## What to work on
In the Lance dataset text below, transcribe the span from "import pyarrow as" up to and including "data evolution docs.".

## Document
=-=-=
The result is a plain list of dictionaries, ready to inspect, persist as a manifest of image_ids, or feed into the Evolve and Train workflows below. Swapping array_has_all for array_has_any widens recall to images containing any of the listed classes; replacing the structural predicate with num_objects >= 10 selects busy scenes for crowd-detection ablations.

Evolve

Lance stores each column independently, so a new column can be appended without rewriting the existing data. The lightest form is a SQL expression: derive the new column from columns that already exist, and Lance computes it once and persists it. The example below adds a has_person flag, an aspect_ratio, and a max_box_area that surfaces the largest annotated object area per image — all of which can then be used directly in where clauses without recomputing the predicate on every query.

Note: Mutations require a local copy of the dataset, since the Hub mount is read-only. See the Materialize-a-subset section at the end of this card for a streaming pattern that downloads only the rows and columns you need, or use hf download to pull the full split first.

import lancedb

db = lancedb.connect("./coco-detection-2017-lance/data")  # local copy required for writes
tbl = db.open_table("val")

tbl.add_columns({
    "has_person": "array_has_any(categories_present, ['person'])",
    "aspect_ratio": "CAST(width AS DOUBLE) / CAST(height AS DOUBLE)",
    "max_box_area": "array_max(areas)",
    "crowded": "num_objects >= 10",
})

If the values you want to attach already live in another table (offline predictions from a baseline detector, per-image difficulty scores, or a second-pass embedding), merge them in by joining on image_id:

import pyarrow as pa

predictions = pa.table({
    "image_id": pa.array([397133, 37777, 252219], type=pa.int64()),
    "baseline_map": pa.array([0.31, 0.48, 0.22]),
})
tbl.merge(predictions, on="image_id")

The original columns and indices are untouched, so existing code that does not reference the new columns continues to work unchanged. New columns become visible to every reader as soon as the operation commits. For column values that require a Python computation (e.g., running a second detector over the image bytes), Lance provides a batch-UDF API — see the Lance data evolution docs.

Train

Projection lets a training loop read only the columns each step actually needs. LanceDB tables expose this through Permutation.identity(tbl).select_columns([...]), which plugs straight into the standard torch.utils.data.DataLoader so prefetching, shuffling, and batching behave as in any PyTorch pipeline. For a detector training run, project the JPEG bytes alongside the parallel annotation columns the loss consumes — boxes, category ids, and (optionally) areas. Columns added in the Evolve section above cost nothing per batch until they are explicitly projected.
=-=-=
## Excerpted data

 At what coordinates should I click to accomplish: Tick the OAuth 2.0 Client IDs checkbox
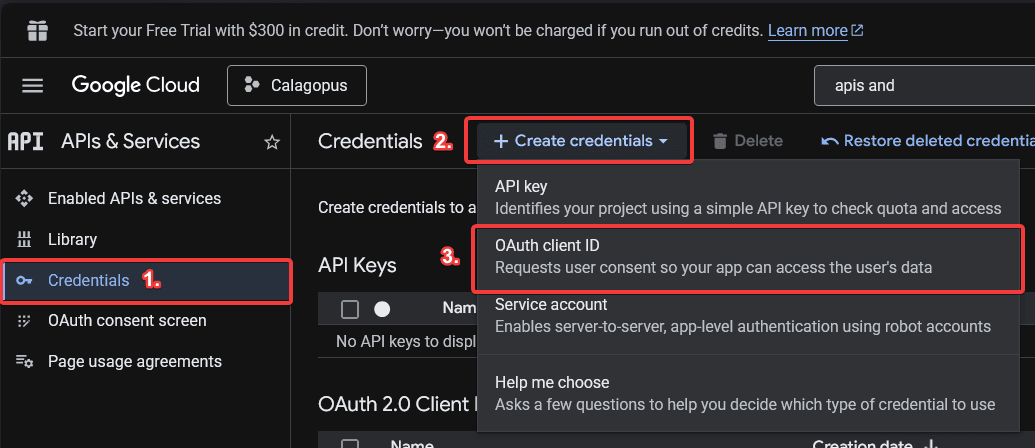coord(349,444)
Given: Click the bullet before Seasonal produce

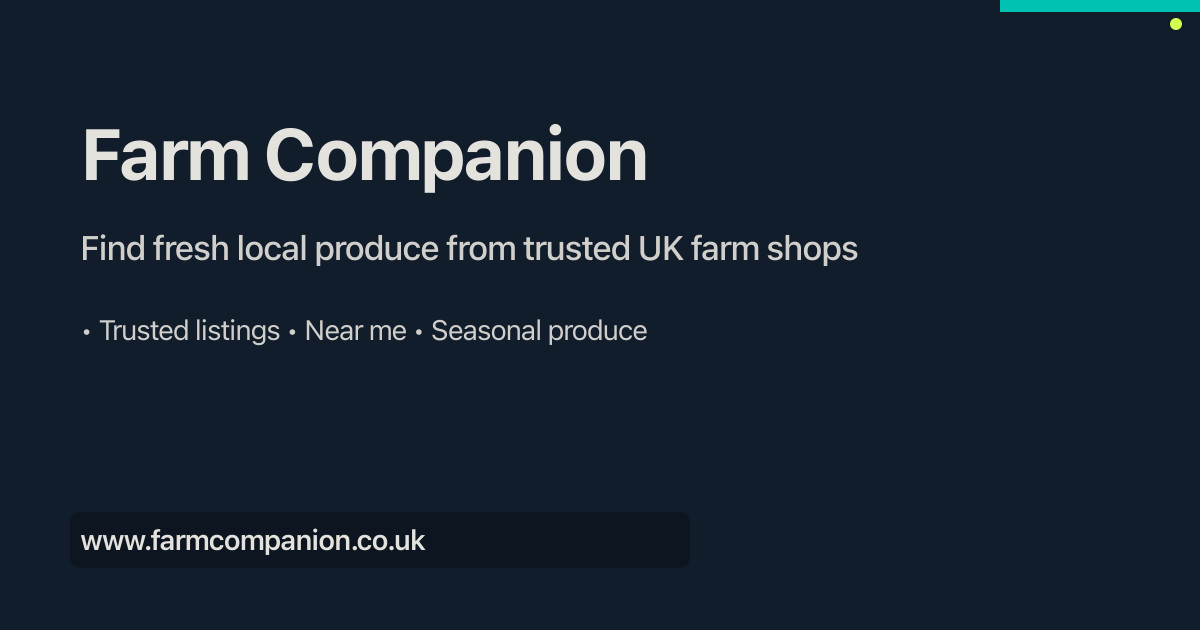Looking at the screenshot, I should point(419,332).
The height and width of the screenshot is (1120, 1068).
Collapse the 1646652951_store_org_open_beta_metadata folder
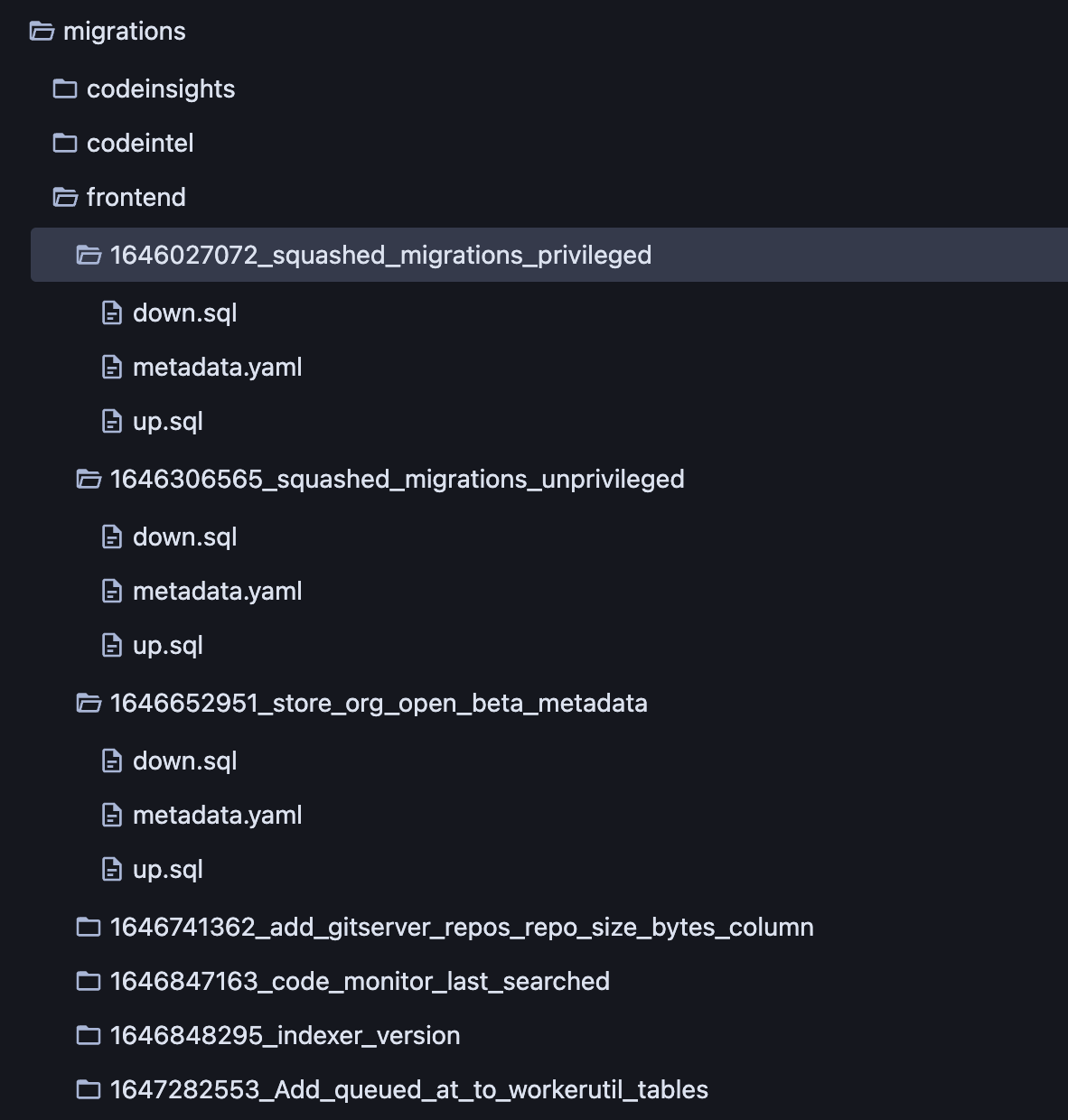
=-=-=
## Result below
import pyarrow as pa

predictions = pa.table({
    "image_id": pa.array([397133, 37777, 252219], type=pa.int64()),
    "baseline_map": pa.array([0.31, 0.48, 0.22]),
})
tbl.merge(predictions, on="image_id")

The original columns and indices are untouched, so existing code that does not reference the new columns continues to work unchanged. New columns become visible to every reader as soon as the operation commits. For column values that require a Python computation (e.g., running a second detector over the image bytes), Lance provides a batch-UDF API — see the Lance data evolution docs.